For most of history, education was built around a scarce resource — information — and generative AI has made that resource abundant, which means the scarce resource has quietly become something else: the quality of the question. That single shift is why aitutors.me is built around Learn by Asking rather than around delivering explanations, and it's worth spelling out exactly why, because it isn't obvious until you look at what schools were actually optimising for.

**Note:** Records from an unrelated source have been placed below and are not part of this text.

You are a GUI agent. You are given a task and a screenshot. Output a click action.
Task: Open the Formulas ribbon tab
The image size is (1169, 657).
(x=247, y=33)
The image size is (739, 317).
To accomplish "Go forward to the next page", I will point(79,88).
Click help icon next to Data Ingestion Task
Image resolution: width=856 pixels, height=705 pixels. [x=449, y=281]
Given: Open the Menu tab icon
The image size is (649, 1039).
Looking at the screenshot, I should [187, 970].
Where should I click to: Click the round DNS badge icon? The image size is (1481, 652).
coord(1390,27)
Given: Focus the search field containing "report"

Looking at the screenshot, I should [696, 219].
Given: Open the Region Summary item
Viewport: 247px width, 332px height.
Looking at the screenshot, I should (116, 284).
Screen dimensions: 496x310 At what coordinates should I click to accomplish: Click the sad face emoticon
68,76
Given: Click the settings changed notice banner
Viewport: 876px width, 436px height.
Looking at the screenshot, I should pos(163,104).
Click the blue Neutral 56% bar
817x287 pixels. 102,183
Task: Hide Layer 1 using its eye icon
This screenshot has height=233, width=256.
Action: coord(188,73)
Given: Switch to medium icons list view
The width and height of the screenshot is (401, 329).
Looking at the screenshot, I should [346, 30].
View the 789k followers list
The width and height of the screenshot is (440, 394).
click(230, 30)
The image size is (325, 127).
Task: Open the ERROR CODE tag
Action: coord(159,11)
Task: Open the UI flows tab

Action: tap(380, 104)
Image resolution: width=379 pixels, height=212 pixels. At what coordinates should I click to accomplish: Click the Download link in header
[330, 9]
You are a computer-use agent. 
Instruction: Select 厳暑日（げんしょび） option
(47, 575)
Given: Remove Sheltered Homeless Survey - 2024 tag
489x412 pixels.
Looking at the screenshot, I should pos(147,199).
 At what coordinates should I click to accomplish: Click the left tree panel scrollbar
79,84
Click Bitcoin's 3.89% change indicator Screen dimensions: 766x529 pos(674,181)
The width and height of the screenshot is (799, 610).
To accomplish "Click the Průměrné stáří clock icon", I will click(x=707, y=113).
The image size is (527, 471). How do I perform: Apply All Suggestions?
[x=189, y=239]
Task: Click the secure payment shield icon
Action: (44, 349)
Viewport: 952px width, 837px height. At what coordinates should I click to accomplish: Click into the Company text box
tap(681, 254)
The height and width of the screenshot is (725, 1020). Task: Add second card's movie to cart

What education used to optimise for

A lecture is an efficient way to get one explanation to thirty people at once. A textbook is an efficient way to store an explanation so it doesn't need repeating. A search engine is an efficient way to retrieve one of millions of stored explanations in under a second. Every one of these tools solves the same problem: information used to be hard to get, so getting it needed to be made cheap.

That problem is essentially solved. A GCSE Chemistry student today can retrieve a correct explanation of ionic bonding faster than they can find their exercise book. The bottleneck has moved.

What changed with generative AI specifically

Search engines already made information fast to retrieve — but you still had to know roughly what to search for, and the answer came back as someone else's finished page, not tailored to your specific confusion. Generative AI removes both of those frictions. You can describe your exact, half-formed confusion in your own words and get a fluent, plausible, personalised answer back in seconds, with no need to already know the right search term.

That's a genuine leap, and it's also exactly why the Answer Trap is a new and specific danger rather than an old one with a new name. It's never been easier to get something that looks like understanding without doing the work that produces real understanding.

The scarce resource flipped

Here's the actual argument, laid out plainly:

Pre-AI era AI era
What was scarce Access to correct information The ability to ask a precise, well-aimed question
What education optimised for Delivering information efficiently Teaching learners to interrogate what they're given
What a "good student" looked like Could retrieve and reproduce information Can generate the next useful question
What depreciates Memorised facts (they date, they're forgotten) Nothing — asking well transfers across subjects and years

A student who asks a chatbot "what's the answer to question 4" gets back exactly what any other student asking the identical question would get: a generic, average, unindividuated response. There is nothing distinctive about that transaction and nothing learned from doing it twice. A student who instead asks "I think the answer involves squaring both sides, but I'm not sure why that's allowed here — is it?" gets something no other student's identical homework would produce, because the question carries their specific confusion inside it.

This is not an anti-AI position

It would be easy to read this as "don't use AI." That's not the claim, and it isn't aitutors.me's position either — the whole product is an AI tutor. The claim is narrower and more useful: the value of an AI interaction is determined by the question that goes in, not the answer that comes out. Two students can use the identical tool and get wildly different amounts of learning from it, purely based on what they asked and what they did after.

That's the whole logic behind Ask-Try-Ask as a working cycle, and it's worth reading if you want the practical version of this argument rather than the theoretical one — see Learn by Asking vs just asking ChatGPT for a direct comparison of what each approach actually produces.

The skill that doesn't depreciate

Facts date. The periodic group numbering a student memorises this term will still be true in five years, but plenty of what's memorised for a KS3 exam won't matter at all by Year 12, let alone university or work. Tools change even faster — whatever AI interface exists in five years will look nothing like today's.

What doesn't depreciate is the underlying skill: noticing the exact shape of your own confusion and turning it into a precise question. That skill works on a chatbot, a textbook, a tutor, a friend, or a research paper, and it works whether the tool available in ten years' time is a chatbot at all. This is also why prompt literacy is not the same thing as question literacy — phrasing a request cleverly is a narrow, tool-specific skill; knowing what's actually worth asking is the durable one underneath it.

What this means for how a child should use AI at home

Practically, it means the measure of a good study session with an AI tool isn't "did I get the answer" — that's now trivially true of almost any question, almost instantly. The measure is "did I ask something that made the answer teach me something." A parent watching over a child's shoulder can apply that test directly: is the next thing typed a fresh question, or is the tab about to close?

For the mechanics of what that looks like in each subject, see the Ask Ladder, which breaks question quality into five concrete, checkable levels rather than leaving it as a vague virtue.

FAQ

Hasn't information always been available in libraries and textbooks?

Available, yes — but not instant or free of effort. Finding the right page, or the right person to ask, took time and often a trip. AI collapsed that cost to almost zero, which is the actual change: not that answers exist, but that producing one now takes no skill and no time at all.

Is this argument against using AI for homework?

No. It's an argument for what to do with the answer once you have it. A learner who gets an AI's output and then interrogates it — asks why, asks what if, asks where else — gets far more out of the same three seconds of AI time than one who copies and moves on.

What skill actually doesn't depreciate?

The ability to notice your own gap and ask a precise question about it. Facts get forgotten and tools change, but knowing what's worth asking transfers to every subject, every tool, and every year of school after this one.